Begin Provided records

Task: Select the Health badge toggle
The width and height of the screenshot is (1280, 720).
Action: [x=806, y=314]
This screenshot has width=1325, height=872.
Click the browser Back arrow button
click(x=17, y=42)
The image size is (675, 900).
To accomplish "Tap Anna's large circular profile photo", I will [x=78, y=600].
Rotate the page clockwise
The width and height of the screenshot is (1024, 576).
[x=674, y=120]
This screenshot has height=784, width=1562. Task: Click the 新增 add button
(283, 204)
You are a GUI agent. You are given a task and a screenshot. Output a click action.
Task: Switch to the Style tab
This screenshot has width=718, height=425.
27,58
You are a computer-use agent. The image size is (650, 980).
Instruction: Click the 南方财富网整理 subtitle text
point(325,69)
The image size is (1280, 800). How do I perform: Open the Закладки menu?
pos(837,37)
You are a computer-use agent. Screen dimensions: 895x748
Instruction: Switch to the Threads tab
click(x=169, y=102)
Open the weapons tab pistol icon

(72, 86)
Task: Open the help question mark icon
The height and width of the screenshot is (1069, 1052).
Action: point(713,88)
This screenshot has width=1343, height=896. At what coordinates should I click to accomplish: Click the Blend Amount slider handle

End Provided records

Task goal - Which lines in the entries above contain the string "size"? Copy each of those lines in full and leave out the rest.

The completed task -
The image size is (675, 900).
You are a computer-use agent. The image size is (650, 980).
The image size is (1280, 800). How do I perform: Open the Закладки menu?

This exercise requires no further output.